──────── Task inputs ────────

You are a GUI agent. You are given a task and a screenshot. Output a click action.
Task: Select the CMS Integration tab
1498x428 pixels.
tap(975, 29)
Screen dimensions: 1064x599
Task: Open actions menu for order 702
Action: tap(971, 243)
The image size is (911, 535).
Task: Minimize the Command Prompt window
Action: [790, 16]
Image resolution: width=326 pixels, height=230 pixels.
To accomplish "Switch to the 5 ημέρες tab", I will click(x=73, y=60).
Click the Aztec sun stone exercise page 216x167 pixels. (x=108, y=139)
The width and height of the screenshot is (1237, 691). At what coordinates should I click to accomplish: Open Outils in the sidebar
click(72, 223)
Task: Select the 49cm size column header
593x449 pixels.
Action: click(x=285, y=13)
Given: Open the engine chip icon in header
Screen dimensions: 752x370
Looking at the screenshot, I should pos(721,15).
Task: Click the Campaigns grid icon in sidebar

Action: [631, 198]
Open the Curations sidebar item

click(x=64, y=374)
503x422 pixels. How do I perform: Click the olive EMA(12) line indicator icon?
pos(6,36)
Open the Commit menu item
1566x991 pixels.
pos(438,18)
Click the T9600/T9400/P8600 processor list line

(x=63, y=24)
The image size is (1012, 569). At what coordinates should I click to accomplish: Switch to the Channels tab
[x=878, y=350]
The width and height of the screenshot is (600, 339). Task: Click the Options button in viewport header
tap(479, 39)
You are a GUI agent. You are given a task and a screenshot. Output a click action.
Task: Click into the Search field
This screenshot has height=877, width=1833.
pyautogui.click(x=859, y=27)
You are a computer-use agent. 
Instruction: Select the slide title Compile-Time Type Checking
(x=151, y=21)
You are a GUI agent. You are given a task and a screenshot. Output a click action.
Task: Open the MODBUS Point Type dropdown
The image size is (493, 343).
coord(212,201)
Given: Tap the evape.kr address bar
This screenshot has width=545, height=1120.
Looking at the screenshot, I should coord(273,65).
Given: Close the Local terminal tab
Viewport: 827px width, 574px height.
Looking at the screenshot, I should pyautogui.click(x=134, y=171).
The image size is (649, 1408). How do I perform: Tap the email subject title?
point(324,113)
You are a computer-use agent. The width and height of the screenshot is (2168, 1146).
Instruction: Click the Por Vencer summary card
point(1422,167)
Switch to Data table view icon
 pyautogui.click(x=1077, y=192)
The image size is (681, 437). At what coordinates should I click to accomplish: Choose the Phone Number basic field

────────

• _Problem to work on_
Format every line of the records above as a Markdown table, omitting blank lines, with the columns Row and Line: Row numbers the lines in order, and Line holds each line's text.

• _The reply_
| Row | Line |
|---|---|
| 1 | You are a GUI agent. You are given a task and a screenshot. Output a click action. |
| 2 | Task: Select the CMS Integration tab |
| 3 | 1498x428 pixels. |
| 4 | tap(975, 29) |
| 5 | Screen dimensions: 1064x599 |
| 6 | Task: Open actions menu for order 702 |
| 7 | Action: tap(971, 243) |
| 8 | The image size is (911, 535). |
| 9 | Task: Minimize the Command Prompt window |
| 10 | Action: [790, 16] |
| 11 | Image resolution: width=326 pixels, height=230 pixels. |
| 12 | To accomplish "Switch to the 5 ημέρες tab", I will click(x=73, y=60). |
| 13 | Click the Aztec sun stone exercise page 216x167 pixels. (x=108, y=139) |
| 14 | The width and height of the screenshot is (1237, 691). At what coordinates should I click to accomplish: Open Outils in the sidebar |
| 15 | click(72, 223) |
| 16 | Task: Select the 49cm size column header |
| 17 | 593x449 pixels. |
| 18 | Action: click(x=285, y=13) |
| 19 | Given: Open the engine chip icon in header |
| 20 | Screen dimensions: 752x370 |
| 21 | Looking at the screenshot, I should pos(721,15). |
| 22 | Task: Click the Campaigns grid icon in sidebar |
| 23 | Action: [631, 198] |
| 24 | Open the Curations sidebar item |
| 25 | click(x=64, y=374) |
| 26 | 503x422 pixels. How do I perform: Click the olive EMA(12) line indicator icon? |
| 27 | pos(6,36) |
| 28 | Open the Commit menu item |
| 29 | 1566x991 pixels. |
| 30 | pos(438,18) |
| 31 | Click the T9600/T9400/P8600 processor list line |
| 32 | (x=63, y=24) |
| 33 | The image size is (1012, 569). At what coordinates should I click to accomplish: Switch to the Channels tab |
| 34 | [x=878, y=350] |
| 35 | The width and height of the screenshot is (600, 339). Task: Click the Options button in viewport header |
| 36 | tap(479, 39) |
| 37 | You are a GUI agent. You are given a task and a screenshot. Output a click action. |
| 38 | Task: Click into the Search field |
| 39 | This screenshot has height=877, width=1833. |
| 40 | pyautogui.click(x=859, y=27) |
| 41 | You are a computer-use agent.  |
| 42 | Instruction: Select the slide title Compile-Time Type Checking |
| 43 | (x=151, y=21) |
| 44 | You are a GUI agent. You are given a task and a screenshot. Output a click action. |
| 45 | Task: Open the MODBUS Point Type dropdown |
| 46 | The image size is (493, 343). |
| 47 | coord(212,201) |
| 48 | Given: Tap the evape.kr address bar |
| 49 | This screenshot has width=545, height=1120. |
| 50 | Looking at the screenshot, I should coord(273,65). |
| 51 | Given: Close the Local terminal tab |
| 52 | Viewport: 827px width, 574px height. |
| 53 | Looking at the screenshot, I should pyautogui.click(x=134, y=171). |
| 54 | The image size is (649, 1408). How do I perform: Tap the email subject title? |
| 55 | point(324,113) |
| 56 | You are a computer-use agent. The width and height of the screenshot is (2168, 1146). |
| 57 | Instruction: Click the Por Vencer summary card |
| 58 | point(1422,167) |
| 59 | Switch to Data table view icon |
| 60 |  pyautogui.click(x=1077, y=192) |
| 61 | The image size is (681, 437). At what coordinates should I click to accomplish: Choose the Phone Number basic field |